Friday night and my house is full of testosterone. My 11-year-old is having a sleepover with three of his buddies. The boys are trying to out-diss and out-shoot each other in Wii FIFA 2011Soccer. (I'm gonna stuff you like a teddy bear!" "Oh, yeah, you stink so bad yo mama had to leave the room.") The boys are getting boisterous, and our family room is starting to smell like teen spirit.

I'm seeking solace downstairs in my kitchen. Me with my two junior helpers -- my nine-year-old daughter and her friend Nadia. We're in a calm cooking zen where there's no trash talk and no funky odours.

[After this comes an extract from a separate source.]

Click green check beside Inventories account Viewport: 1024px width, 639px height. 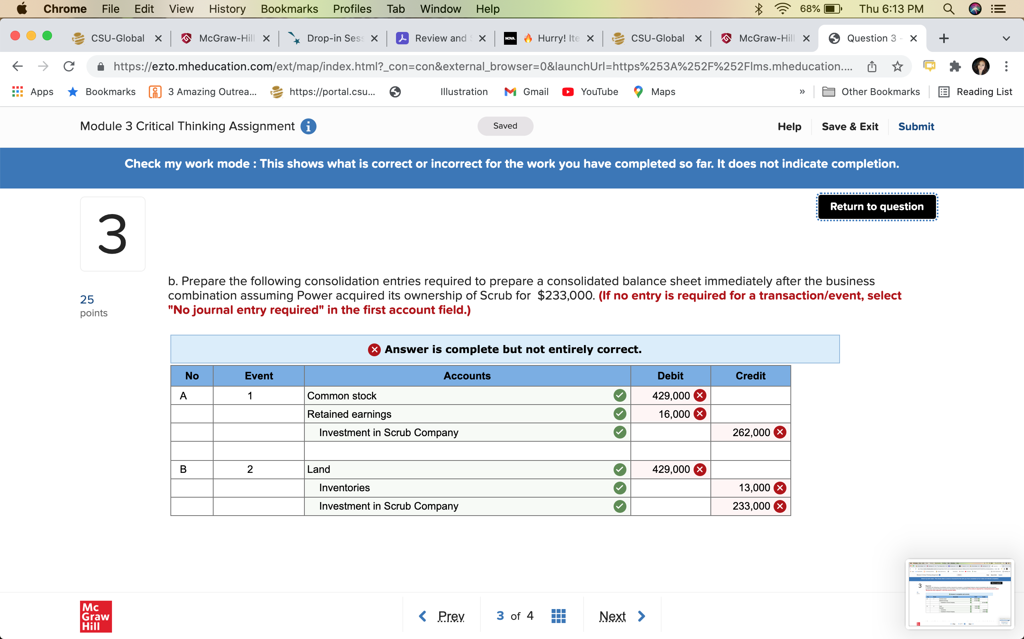[619, 488]
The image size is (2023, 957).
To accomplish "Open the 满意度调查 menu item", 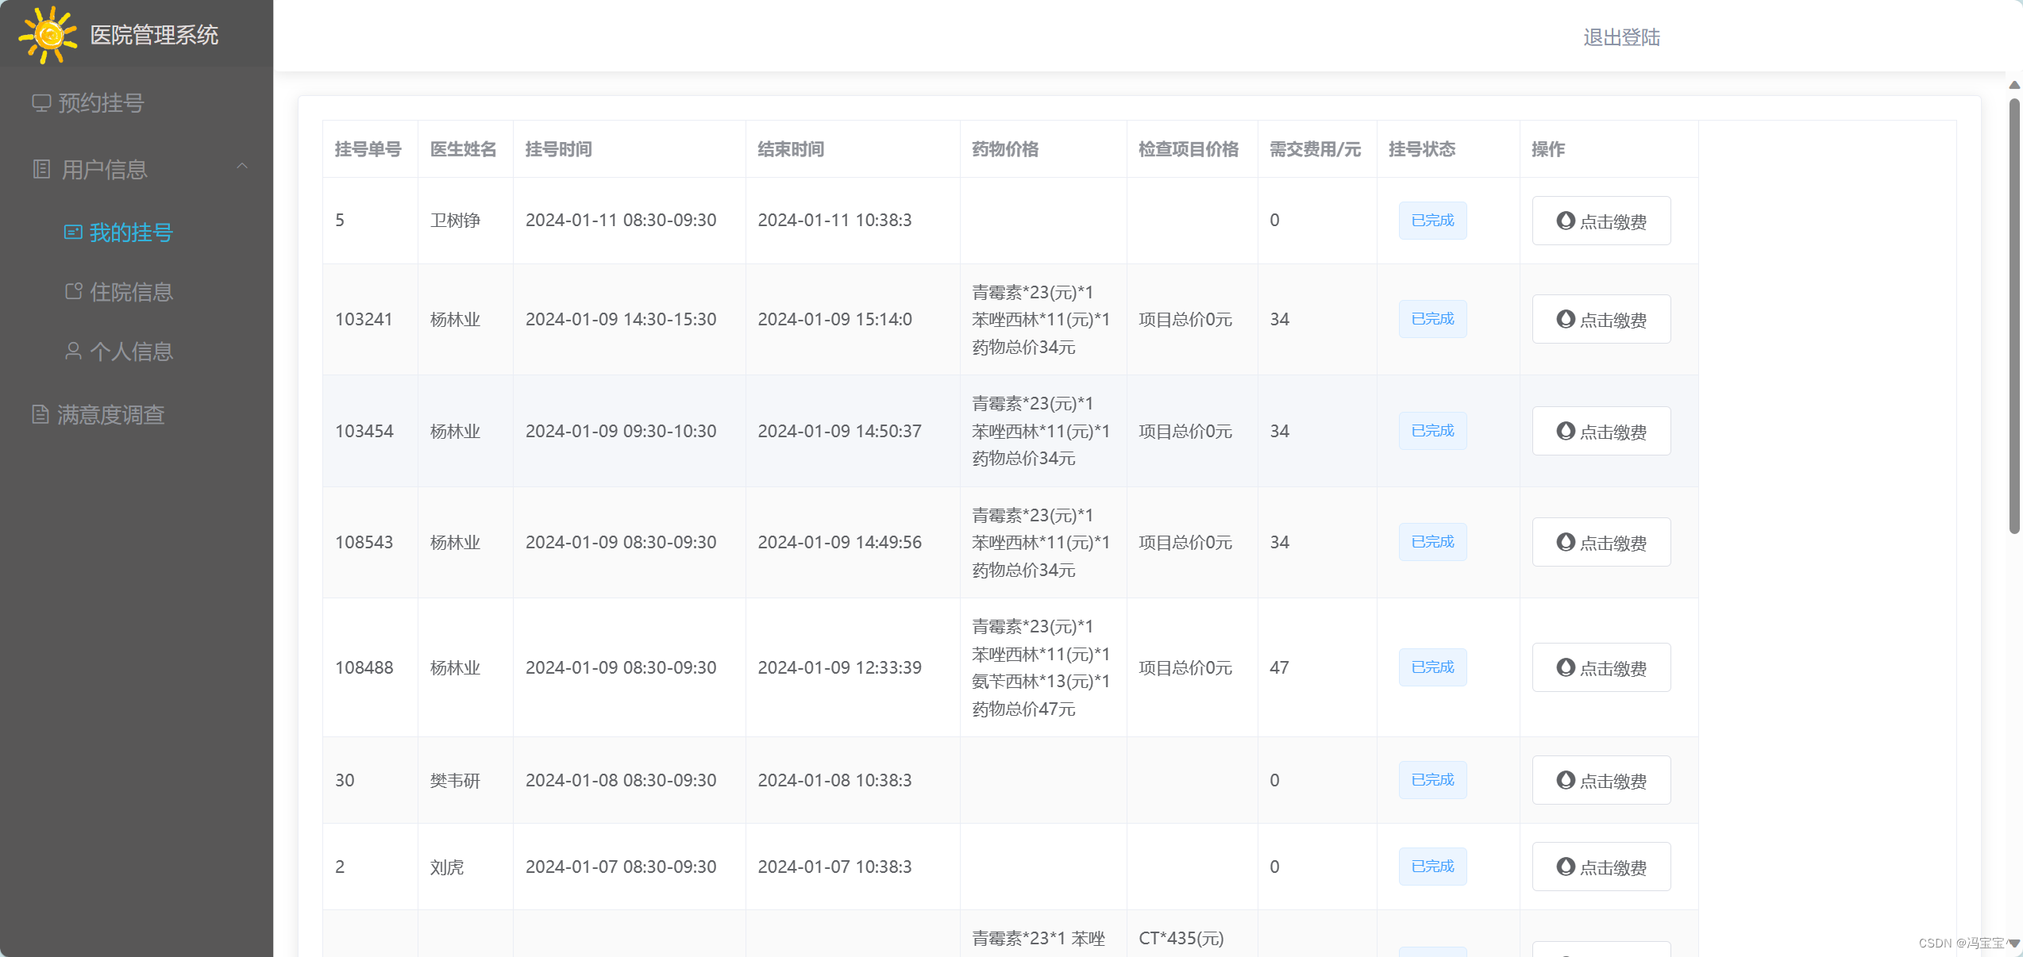I will (110, 414).
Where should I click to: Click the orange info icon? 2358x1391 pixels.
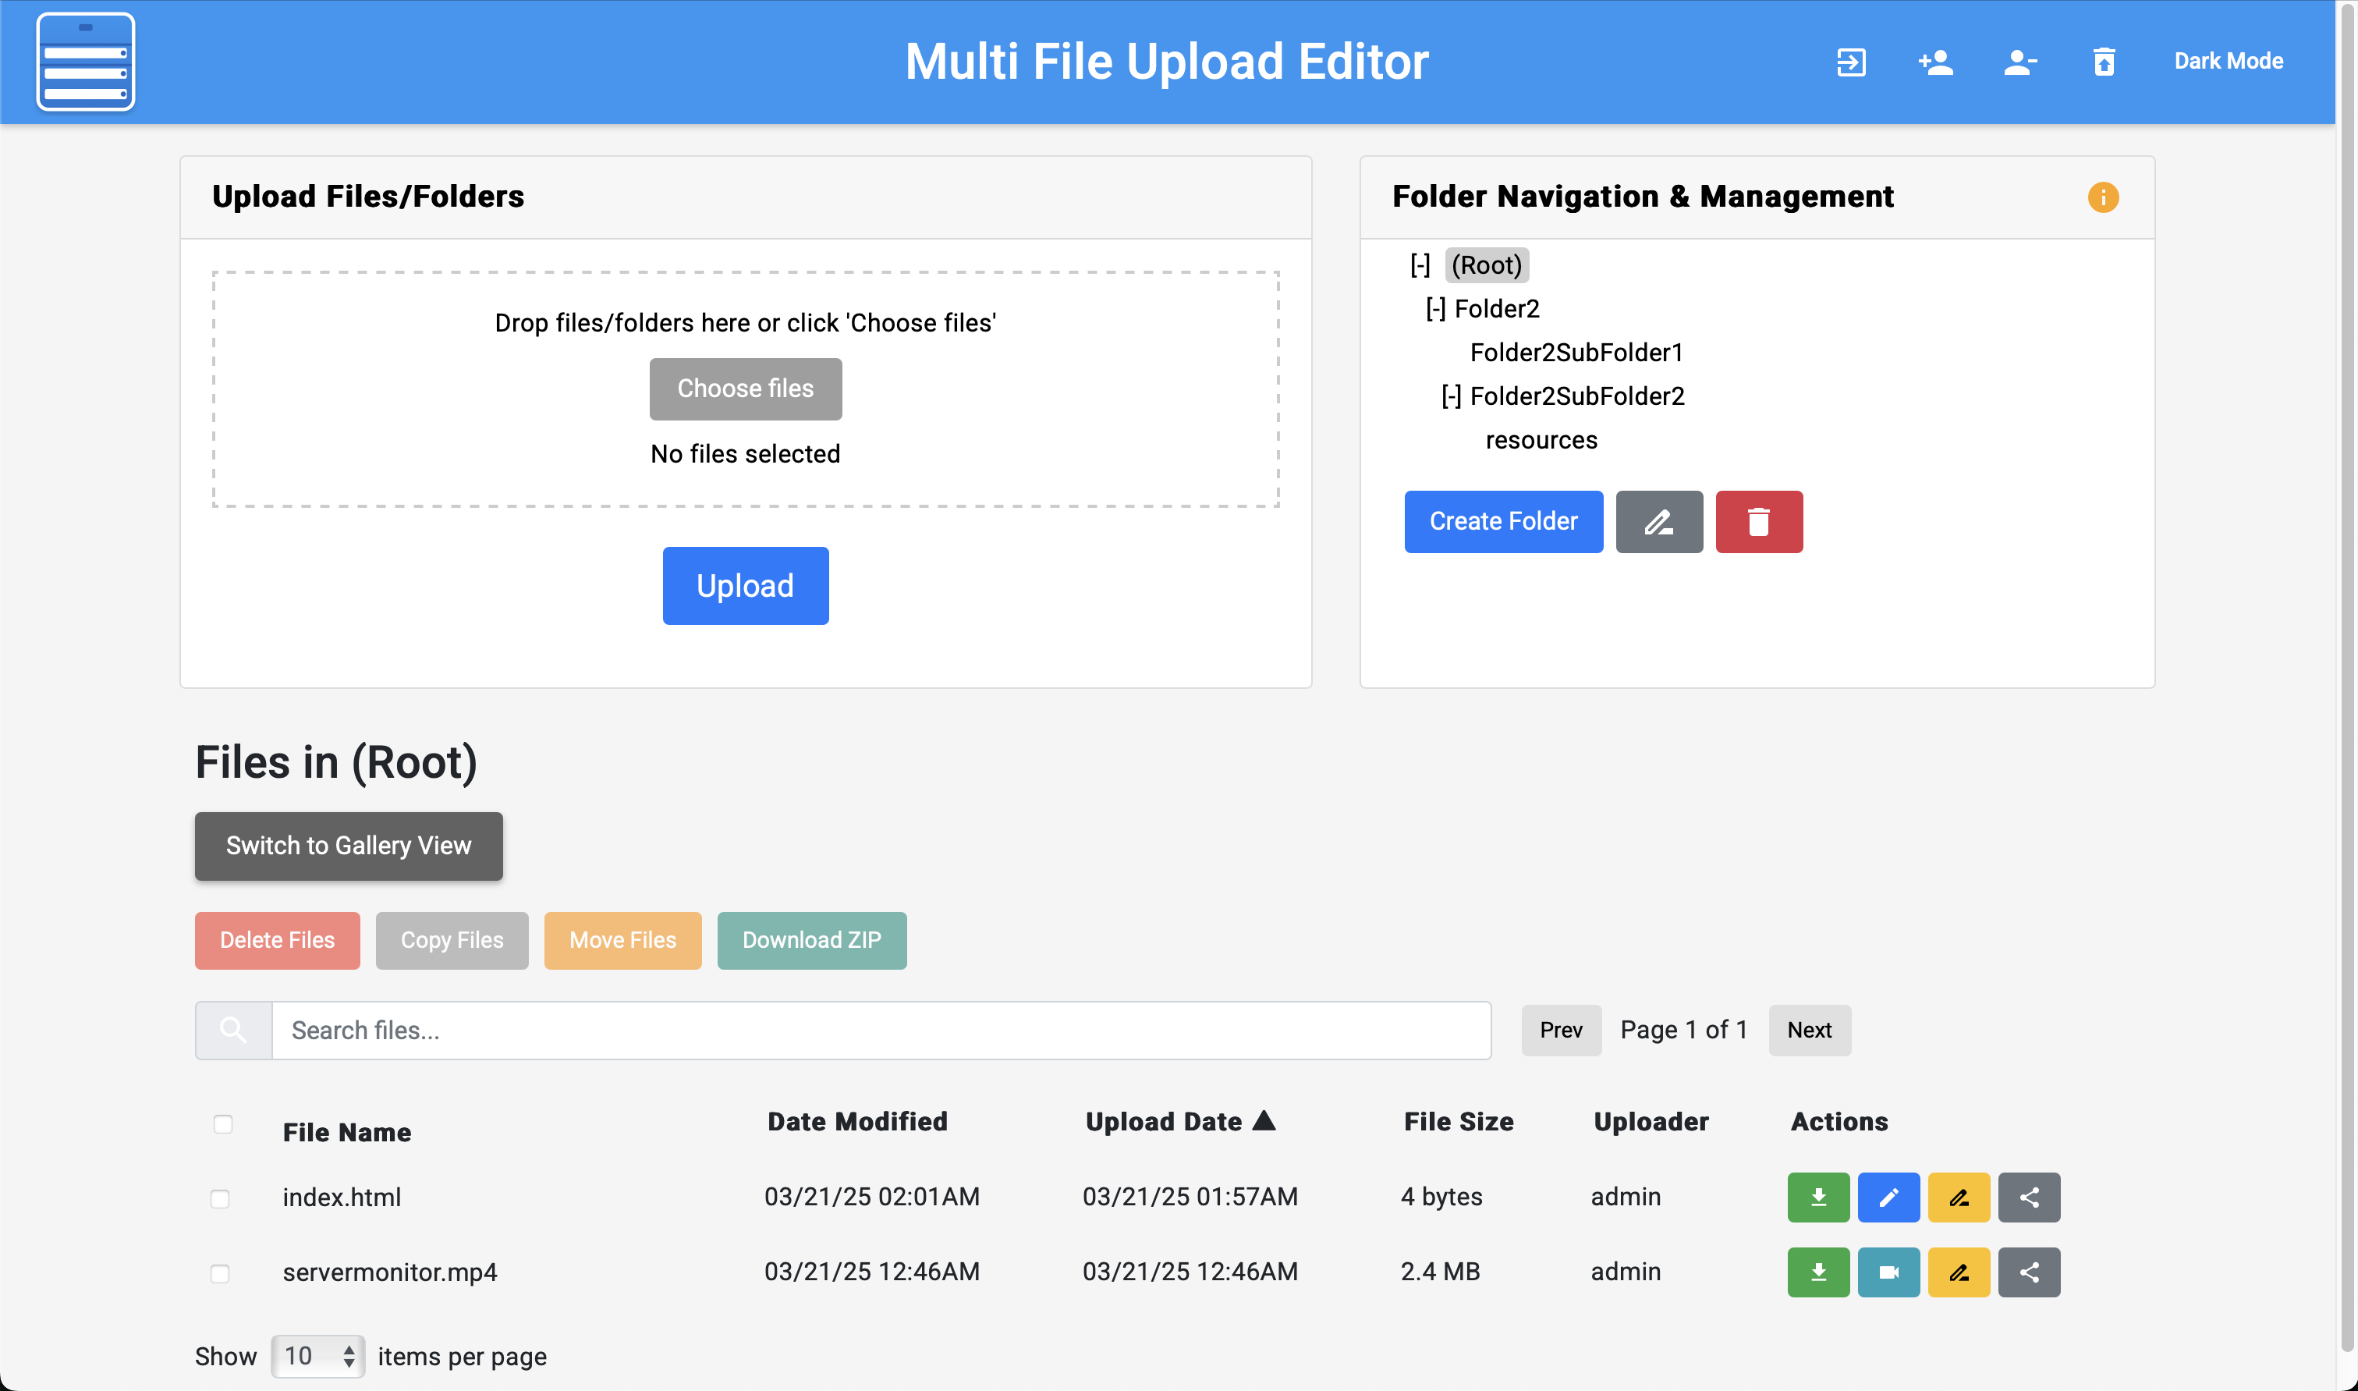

We decide to try a new recipe. This one is a fantastic no-bake cheesecake pie. (Thank you Lucy Waverman. I've made many of your recipes in the past with great success.) This pie is my new go-to dessert when I don't want to crank up the oven. Also, it's easily adapted to be gluten free and low sugar. The original recipe calls for crushed cookies for the crust. I use a blend of slivered almonds, coconut flakes and coconut flour.

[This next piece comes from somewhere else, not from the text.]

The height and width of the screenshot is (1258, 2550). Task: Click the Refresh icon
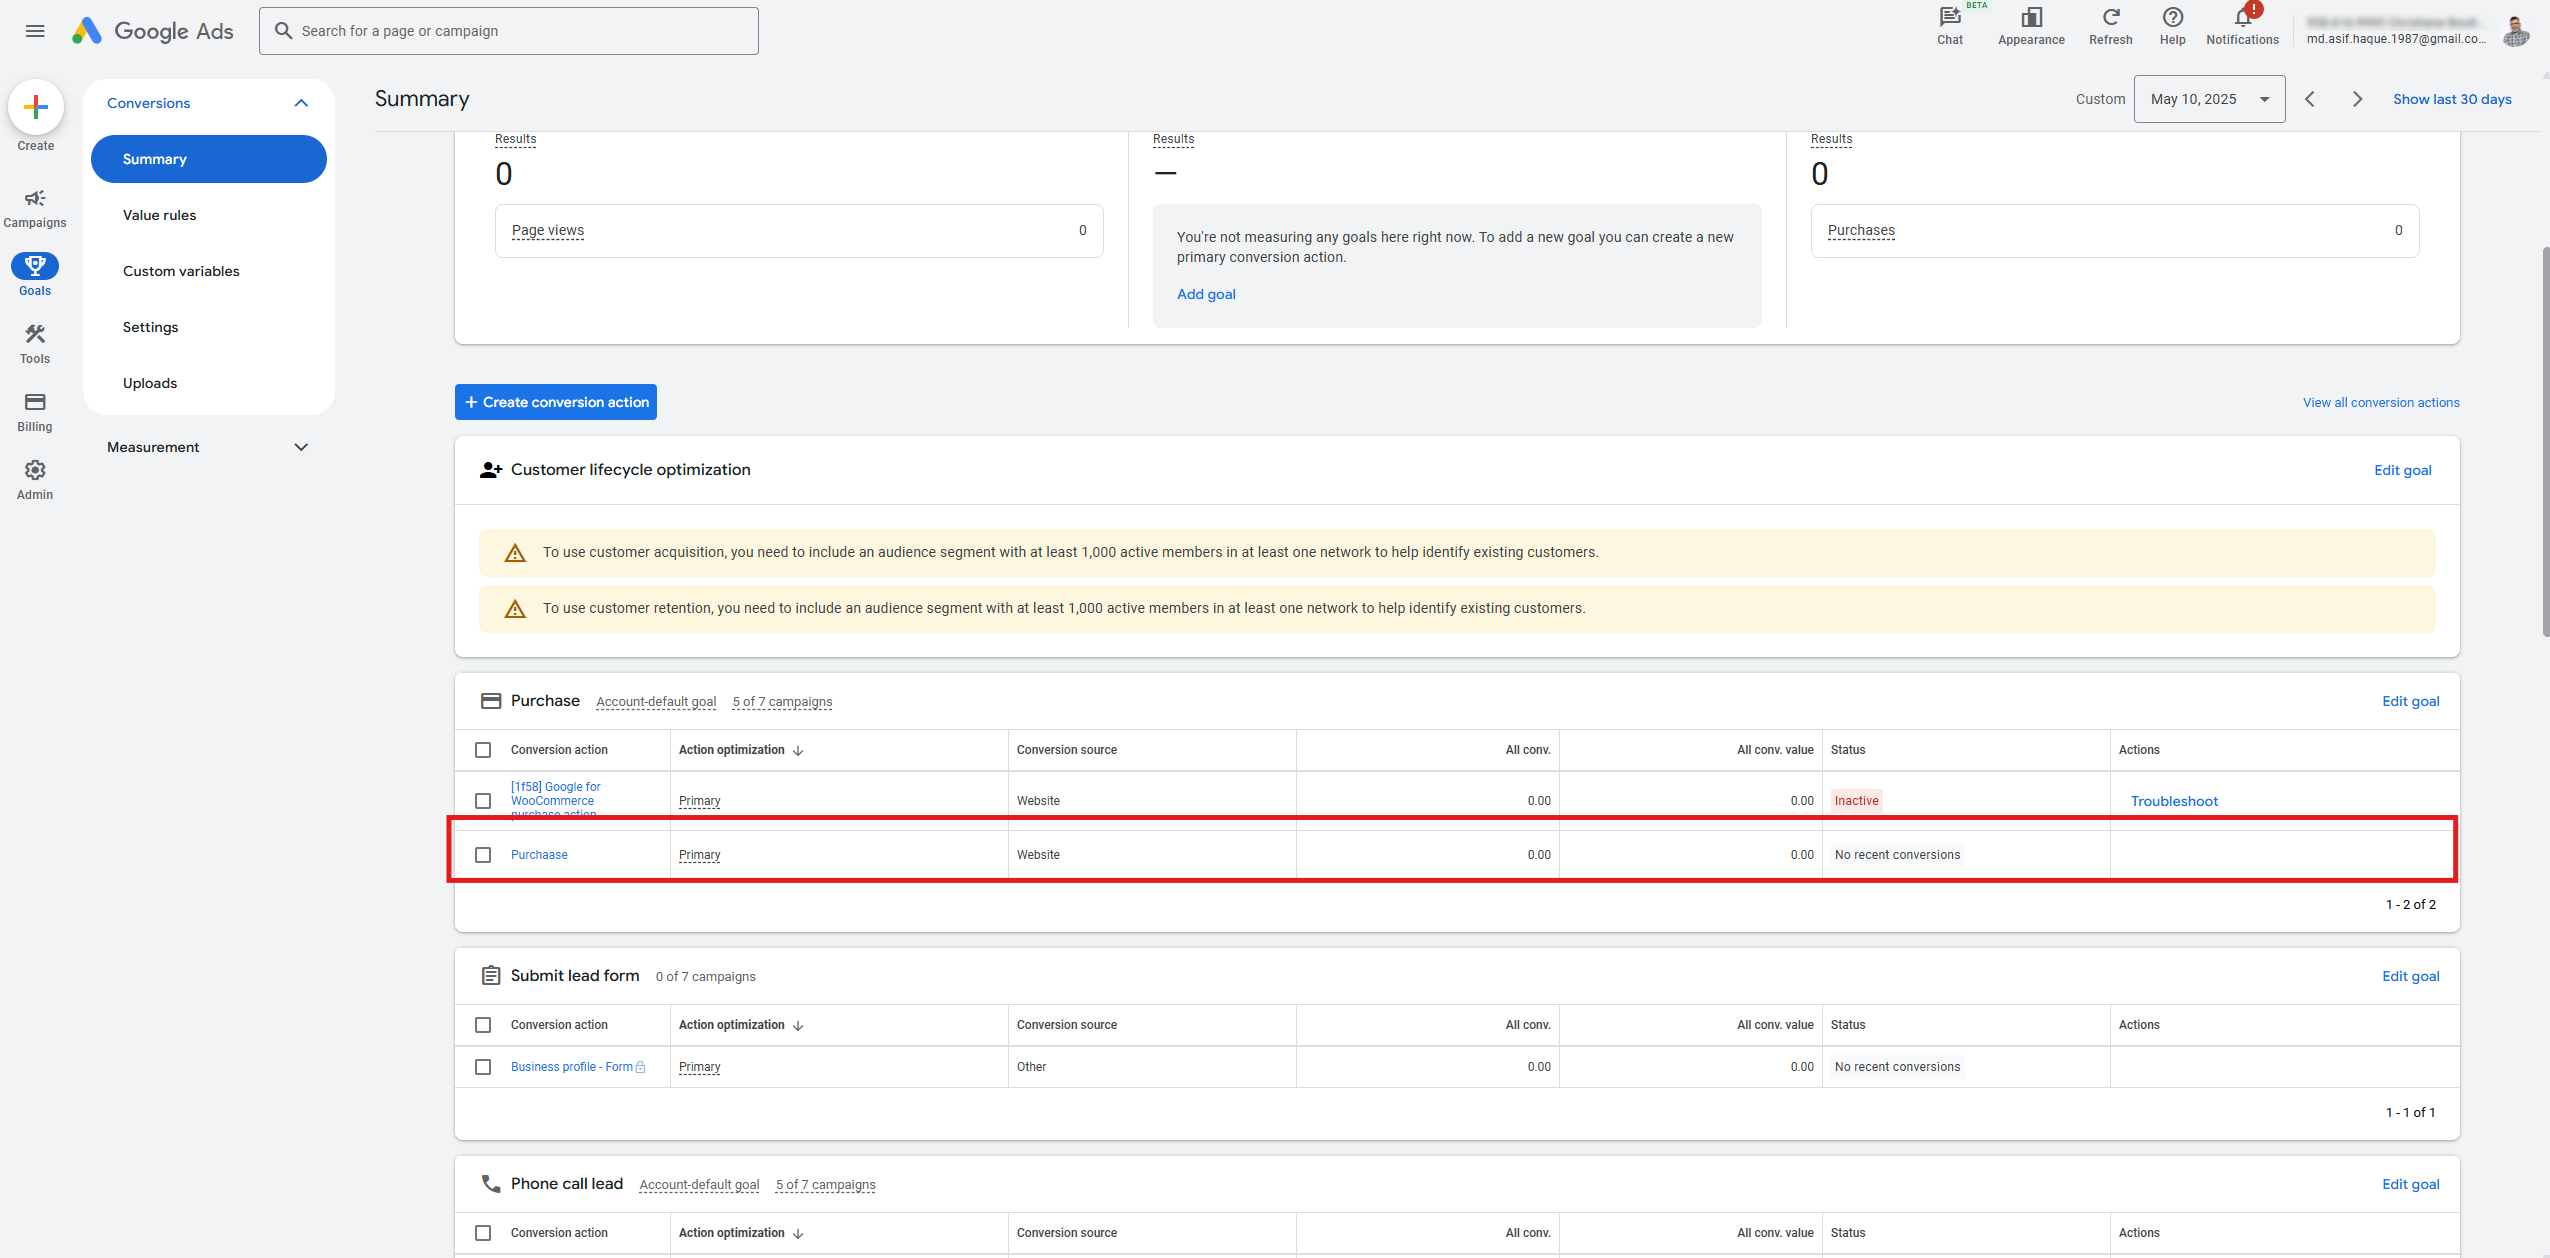click(2110, 25)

Nadia, Arielle and I get really girlie, chatting about hair and Archie comics. We giggle as we whip up these mini-cheesecakes. We're done assembling in about 20 minutes. As you can see, each one is artfully hand-decorated. No two are alike.



Strawberry Cheesecake Pie
Crust: 
2 cups gingersnap cookies, crushed (we used 1/2 c coconut flour + 1 1/2 c shredded coconut + 1 tsp vanila)
1/2 slivered almonds
1/3 cup melted butter
4 ounces (1/2 cup) dark chocolate, chopped and melted 


Filling:
1 block (10ounces) of cream cheese, at room temperature
1/2 cup yogurt (we used strawberry flavoured)
3 TBSP sugar (we omitted the sugar)
2 tsp orange zest


Garnish:
2 cups strawberries
3 TBSP melted strawberry jam

STEP 1 - Make the crust
Combine the first three ingredients and press into the base of a 9-inch springform pan. To make individual pies, use muffin tins. We used non-stick silicon cups.
Brush the melted chocolate over the base. The girls haven't graduated to chocolate brushing. Instead, they dolloped the chocolate which made for a yummy but hard-to-cut crust.  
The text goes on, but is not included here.